Considérant la longueur exceptionnelle de la guerre au Liban, qui a vu, entre autres, l'effondrement du système bipolaire international et le changement de nature des relations américano-soviétiques qui ont pesé longuement sur les différentes phases de la guerre au Liban et des résolutions internationales par conséquent, il est révélateur de noter que la conférence de Taëf de 1989, qui augurait de la fin de la guerre, coïncida avec la date de l'effondrement du mur de Berlin. Il est par conséquent superflu actuellement de nous étendre sur les différentes résolutions qui cherchaient à régler la crise du Liban, tantôt par une forme d'internationalisation du conflit, tantôt par une autre, en essayant de trouver une sorte de neutralité avec les retraits symétriques des deux armées israélienne et syrienne. Tout cela date d'une autre période dont on peut retenir que le Conseil de sécurité cherchait, à travers l'équilibre des forces tant internationales que régionales, à sauvegarder l'intégrité, l'indépendance et la souveraineté du Liban.
Il n'est pas excessif de dire à l'heure actuelle de la situation politique au Liban, qu'il est désormais difficile de trouver un consensus gouvernemental relatif à la politique qu'il faut adopter avec le Conseil de sécurité, et ce pour les raisons suivantes :
1.- Une ère nouvelle s'est ouverte au printemps 2005 avec les mesures internationales prises après l'assassinat du président martyr Rafic Hariri. Le tribunal international spécial pour le Liban, habilité à en juger, est un sujet de discorde intérieure. D'ailleurs, l'instauration même, en 2007, de ce tribunal n'a pas suivi les règles juridiques normales vu le refus du président de la République d'alors et du président du Parlement, pour des raisons politiques évidentes, d'approuver les décisions du Conseil des ministres (après la démission des ministres chiites) et de permettre au processus constitutionnel normal de suivre son cours. Un autre processus avait pris son chemin, par un mémorandum adressé au secrétaire général des Nations unies, signé par les députés représentant la majorité parlementaire absolue, demandant à M. Ban Ki-moon « de prendre toutes les dispositions alternatives prévues par la charte des Nations unies », afin d'instaurer le tribunal international approuvé par le Conseil de sécurité.

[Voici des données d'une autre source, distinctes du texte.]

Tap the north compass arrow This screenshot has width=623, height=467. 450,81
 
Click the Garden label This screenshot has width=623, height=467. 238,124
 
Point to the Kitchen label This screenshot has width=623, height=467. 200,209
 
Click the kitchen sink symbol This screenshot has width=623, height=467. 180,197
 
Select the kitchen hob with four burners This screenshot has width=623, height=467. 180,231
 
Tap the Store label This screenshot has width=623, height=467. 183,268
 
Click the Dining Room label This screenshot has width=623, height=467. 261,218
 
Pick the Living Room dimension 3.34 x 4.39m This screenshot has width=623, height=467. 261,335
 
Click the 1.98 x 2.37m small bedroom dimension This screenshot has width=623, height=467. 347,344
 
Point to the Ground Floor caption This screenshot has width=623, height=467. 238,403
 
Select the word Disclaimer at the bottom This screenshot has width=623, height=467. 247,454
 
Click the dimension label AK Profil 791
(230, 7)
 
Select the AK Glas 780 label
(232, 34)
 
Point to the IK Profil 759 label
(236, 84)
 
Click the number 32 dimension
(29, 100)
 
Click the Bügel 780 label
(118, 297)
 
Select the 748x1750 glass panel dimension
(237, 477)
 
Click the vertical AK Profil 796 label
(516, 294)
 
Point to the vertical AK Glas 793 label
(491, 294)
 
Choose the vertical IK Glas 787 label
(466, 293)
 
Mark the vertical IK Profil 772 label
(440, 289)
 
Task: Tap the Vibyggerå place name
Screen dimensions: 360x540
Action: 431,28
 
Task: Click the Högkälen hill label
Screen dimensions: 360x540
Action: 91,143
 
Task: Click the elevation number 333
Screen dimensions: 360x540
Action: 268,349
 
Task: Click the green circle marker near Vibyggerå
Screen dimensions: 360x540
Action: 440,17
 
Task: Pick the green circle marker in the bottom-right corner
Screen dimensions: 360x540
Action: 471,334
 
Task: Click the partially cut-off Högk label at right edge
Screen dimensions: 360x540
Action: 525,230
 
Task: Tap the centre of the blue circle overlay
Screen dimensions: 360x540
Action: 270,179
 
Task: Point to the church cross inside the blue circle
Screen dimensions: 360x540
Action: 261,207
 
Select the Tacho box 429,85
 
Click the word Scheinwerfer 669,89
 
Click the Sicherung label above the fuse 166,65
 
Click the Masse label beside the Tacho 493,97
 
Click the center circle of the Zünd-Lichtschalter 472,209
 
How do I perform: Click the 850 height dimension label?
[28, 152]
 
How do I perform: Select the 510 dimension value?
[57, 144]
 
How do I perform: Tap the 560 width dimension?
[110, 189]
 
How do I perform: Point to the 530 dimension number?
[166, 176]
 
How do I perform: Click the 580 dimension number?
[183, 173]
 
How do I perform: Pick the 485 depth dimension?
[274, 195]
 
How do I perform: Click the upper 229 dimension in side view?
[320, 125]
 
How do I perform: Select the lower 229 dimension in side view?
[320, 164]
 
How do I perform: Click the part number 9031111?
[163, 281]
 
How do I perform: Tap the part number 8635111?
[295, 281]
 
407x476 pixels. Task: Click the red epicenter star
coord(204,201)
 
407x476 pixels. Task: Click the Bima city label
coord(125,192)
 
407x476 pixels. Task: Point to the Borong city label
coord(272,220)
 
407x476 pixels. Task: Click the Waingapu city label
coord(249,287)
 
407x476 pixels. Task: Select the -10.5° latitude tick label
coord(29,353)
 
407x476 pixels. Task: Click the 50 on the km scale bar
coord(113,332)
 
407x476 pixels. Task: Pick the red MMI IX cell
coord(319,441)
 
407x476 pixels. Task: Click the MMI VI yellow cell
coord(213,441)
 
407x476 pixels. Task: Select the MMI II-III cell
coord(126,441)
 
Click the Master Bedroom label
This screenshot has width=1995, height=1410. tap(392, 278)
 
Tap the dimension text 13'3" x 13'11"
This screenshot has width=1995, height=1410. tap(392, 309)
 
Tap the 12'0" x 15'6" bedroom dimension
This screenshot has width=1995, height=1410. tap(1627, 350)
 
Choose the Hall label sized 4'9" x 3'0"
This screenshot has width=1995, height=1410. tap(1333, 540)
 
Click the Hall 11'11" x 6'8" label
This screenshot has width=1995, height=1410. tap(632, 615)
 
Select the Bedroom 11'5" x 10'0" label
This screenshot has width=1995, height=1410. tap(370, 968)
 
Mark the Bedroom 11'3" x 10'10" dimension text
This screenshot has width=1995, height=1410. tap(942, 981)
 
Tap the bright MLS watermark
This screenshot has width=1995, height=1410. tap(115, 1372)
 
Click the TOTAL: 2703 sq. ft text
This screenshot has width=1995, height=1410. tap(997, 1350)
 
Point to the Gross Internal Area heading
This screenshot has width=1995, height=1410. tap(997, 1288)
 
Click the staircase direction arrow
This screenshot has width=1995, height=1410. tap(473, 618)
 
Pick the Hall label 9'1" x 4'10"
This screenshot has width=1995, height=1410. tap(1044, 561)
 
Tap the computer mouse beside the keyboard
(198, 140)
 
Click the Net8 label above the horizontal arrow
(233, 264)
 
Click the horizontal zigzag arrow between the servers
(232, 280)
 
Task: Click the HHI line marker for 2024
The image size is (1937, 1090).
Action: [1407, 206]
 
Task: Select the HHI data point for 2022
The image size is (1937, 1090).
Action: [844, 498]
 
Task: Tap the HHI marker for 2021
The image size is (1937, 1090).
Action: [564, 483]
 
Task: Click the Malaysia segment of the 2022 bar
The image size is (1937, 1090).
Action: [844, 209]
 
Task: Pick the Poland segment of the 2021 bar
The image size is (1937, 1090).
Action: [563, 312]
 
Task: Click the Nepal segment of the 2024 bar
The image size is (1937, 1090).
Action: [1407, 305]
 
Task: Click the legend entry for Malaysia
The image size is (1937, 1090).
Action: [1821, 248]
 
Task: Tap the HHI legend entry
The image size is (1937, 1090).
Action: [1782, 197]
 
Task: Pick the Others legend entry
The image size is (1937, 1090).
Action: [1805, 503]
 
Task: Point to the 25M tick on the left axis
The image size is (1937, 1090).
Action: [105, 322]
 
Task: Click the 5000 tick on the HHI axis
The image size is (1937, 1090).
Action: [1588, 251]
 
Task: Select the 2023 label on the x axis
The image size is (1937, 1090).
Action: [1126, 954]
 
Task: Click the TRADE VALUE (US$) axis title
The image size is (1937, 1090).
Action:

Cette divergence intérieure concernant la politique suivie à l'égard du Conseil de sécurité accompagna toute la période postérieure et tout le travail du gouvernement sortant. Le Conseil de sécurité était associé, pour certaines parties politiques, aux États-Unis d'Amérique. Et tant que l'inimitié à l'égard de Washington demeure une constante pour ces parties, les décisions de ce Conseil resteront soumises à cette perspective.
Dans ce domaine, il est révélateur de noter que dans sa déclaration officielle du 10 novembre dernier, prise au lendemain de la formation du gouvernement, Washington formule l'espoir de voir ce dernier s'engager dans la mise en application totale des résolutions 1559, 1680 et 1701.
2.- L'élaboration de la déclaration ministérielle s'est attardée longuement sur la clause relative aux armes du Hezbollah, point de divergence radical sur le plan intérieur. Ainsi, les résolutions internationales attenantes à la souveraineté de l'État et à la dissolution des forces armées non gouvernementales ne peuvent être, dans l'état actuel des choses, sujet d'unanimité, tant que cette question cruciale n'a pas trouvé de solution dans le cadre du dialogue national.